The DALPIM explores various types of data in the construction industry. The lab seeks data-driven solutions for better decision making throughout the project life cycle. The construction industry is behind the other industry sectors in taking advantage of ever growing data created from multiple sources at the departmental, organizational, and industry levels for intelligent business decisions. Statistics, simulation, artificial intelligence techniques, data mining, big data analytics, informatics are some of the representative methodologies used by the lab researchers. Some specific applications include a) Big data analytics for construction field data, b) infrastructure asset management – asset deterioration pattern prediction, and c) construction cost index prediction.
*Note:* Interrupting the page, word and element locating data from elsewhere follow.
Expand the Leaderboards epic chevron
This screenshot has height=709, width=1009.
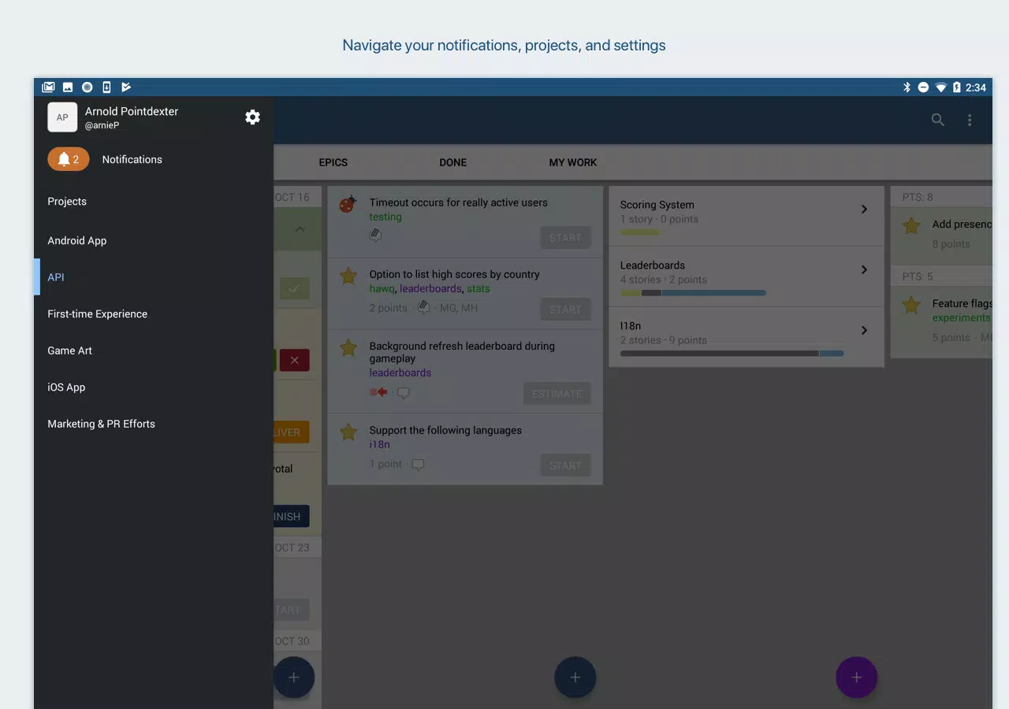864,270
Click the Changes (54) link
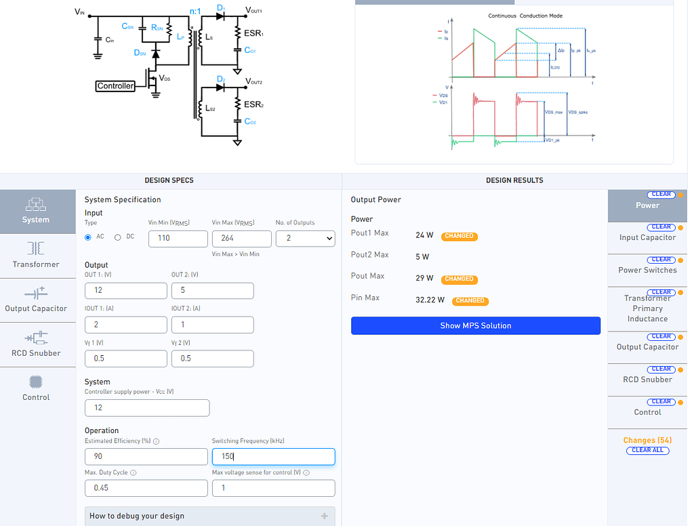 point(647,440)
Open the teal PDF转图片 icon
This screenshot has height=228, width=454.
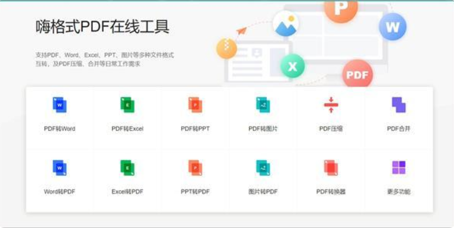click(x=263, y=105)
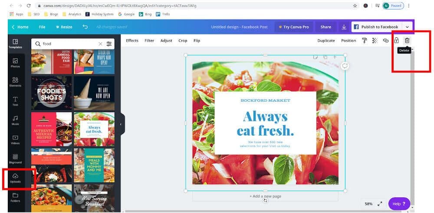Toggle the lock icon in toolbar
434x213 pixels.
click(396, 40)
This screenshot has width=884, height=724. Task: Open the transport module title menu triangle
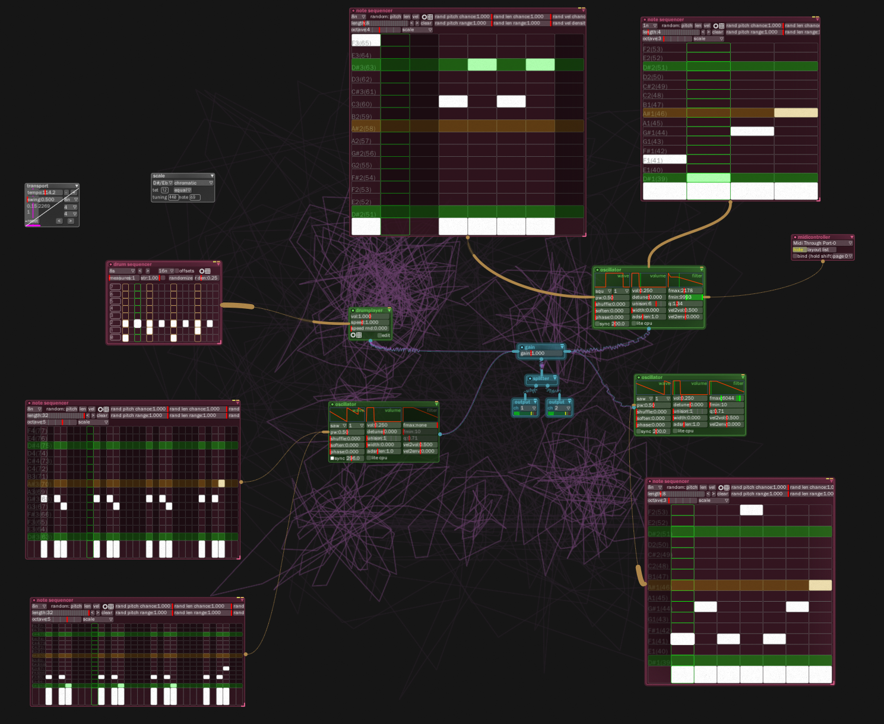(76, 186)
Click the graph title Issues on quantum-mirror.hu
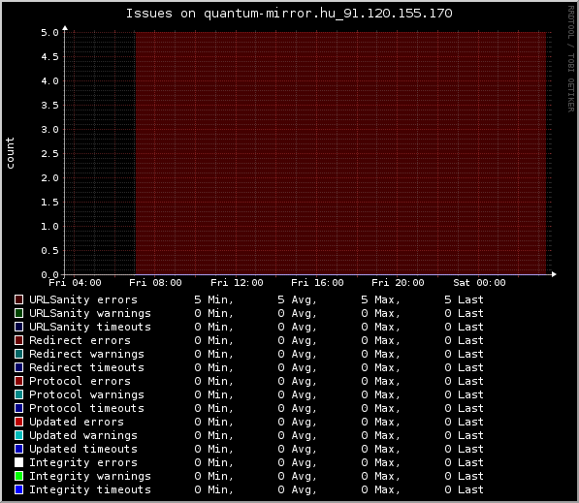Screen dimensions: 579x503 tap(289, 14)
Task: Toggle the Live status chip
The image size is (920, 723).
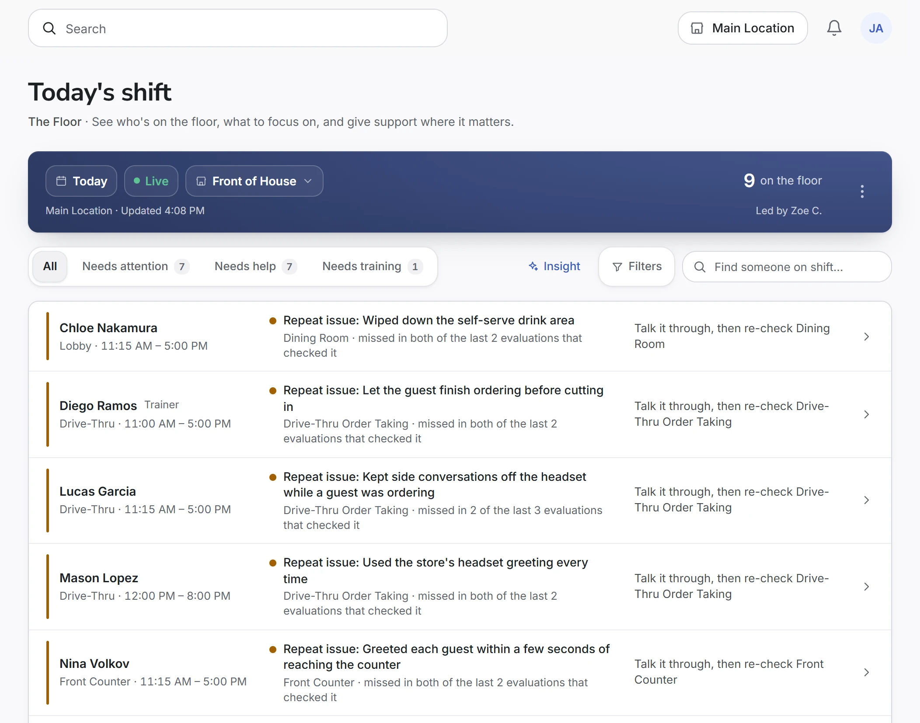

Digital Project Delivery: The adoption of various advanced computerized technologies such as 3D modeling, LiDAR, Geographic Information System (GIS), E-Construction, and automated machine guidance (AMG) is making a transformative change in how project information is produced, exchanged, and managed throughout the life cycle of a transportation project from an analog to a digital data based system. The significant improvement of data and information sharing between project participants and across various project development stages is possible with a model based project delivery process, and electronic and digital data transfer systems, which will, in turn, translate into increased productivity, efficiency in project delivery, accountability of decisions. However, in current practices, digital data and information of construction projects and assets are being used and managed independently in proprietary formats by separate project participants. We are passionate about developing new theories, processes and implementable tools to accelerate the industry’s transition to digital data based project delivery.